I'm running Parasoft C/C++ check on my code and getting a lot of signed/unsigned mismatch complaints.  The mismatch is that the SFRs are unsigned, but the constants don't all have the U suffix to make them unsigned.

#define SFR_8BIT(address)   extern volatile unsigned char address
#define SFR_16BIT(address)  extern volatile unsigned int address
//#define SFR_20BIT(address)  extern volatile unsigned int address
typedef void (* __SFR_FARPTR)();
#define SFR_20BIT(address) extern __SFR_FARPTR address
#define SFR_32BIT(address)  extern volatile unsigned long address

// snip...

#define DMADSTINCR1            (0x0800)       /* DMA destination increment bit 1 */
#define DMADT0                 (0x1000)       /* DMA transfer mode bit 0 */
#define DMADT1                 (0x2000)       /* DMA transfer mode bit 1 */
#define DMADT2                 (0x4000)       /* DMA transfer mode bit 2 */

#define DMASWDW                (0*0x0040u)    /* DMA transfer: source word to destination word */
#define DMASBDW                (1*0x0040u)    /* DMA transfer: source byte to destination word */
#define DMASWDB                (2*0x0040u)    /* DMA transfer: source word to destination byte */
#define DMASBDB                (3*0x0040u)    /* DMA transfer: source byte to destination byte */

It seems only the defines that involve a multiplier are unsigned, (as to avoid multiplier overflow into the signed msb?).

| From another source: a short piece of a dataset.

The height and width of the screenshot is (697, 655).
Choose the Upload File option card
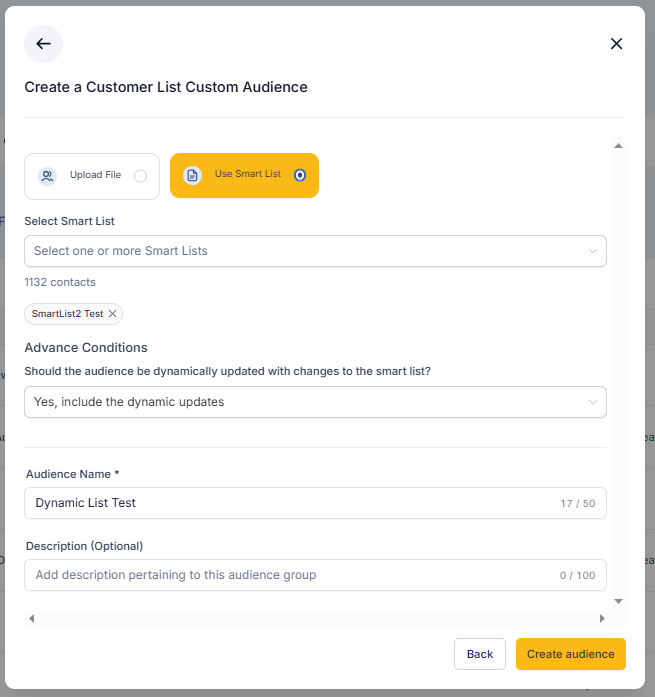(x=92, y=176)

As a quick fix I can add edit and add the unsigned suffix myself, but will need to redo it for every compiler update.  Would TI consider fixing this?

  • 0
    Guru 317310 points

    The C standard says that a hexadecimal constant which can fit into both int and unsigned int has type int.

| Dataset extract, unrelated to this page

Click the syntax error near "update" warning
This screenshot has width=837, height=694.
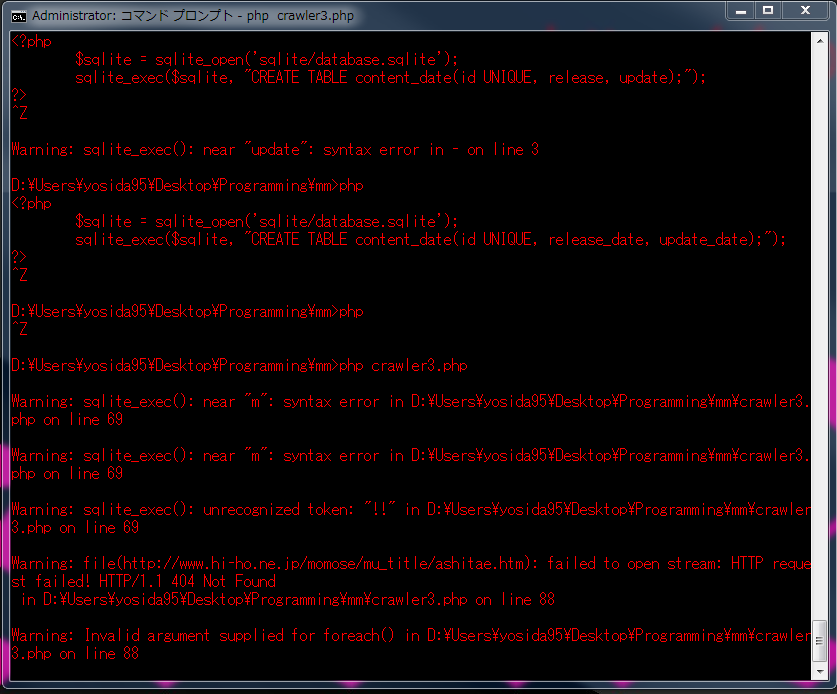tap(275, 150)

    C99 §6.3.1.3 says that for such SFRs, the conversion from int to unsigned int does not change the value. So if your checker complains that the conversion might change the value, it is wrong.

    (Not even MISRA requires a "u" in this situation. What exactly is the checker complaining about?)

  • 0 in reply to Clemens Ladisch
    Prodigy 170 points

    I agree with your statement that regardless of the "U", the hex value is assigned as the coder expects.  The rule is about clarity.  About the only way one could run into trouble is a right shift or a divide, but that's beside the point.  I don't want to digress on the value behind the rule (I also find it annoying and would rather not try to convince anyone of their value in order to address an issue I'm having).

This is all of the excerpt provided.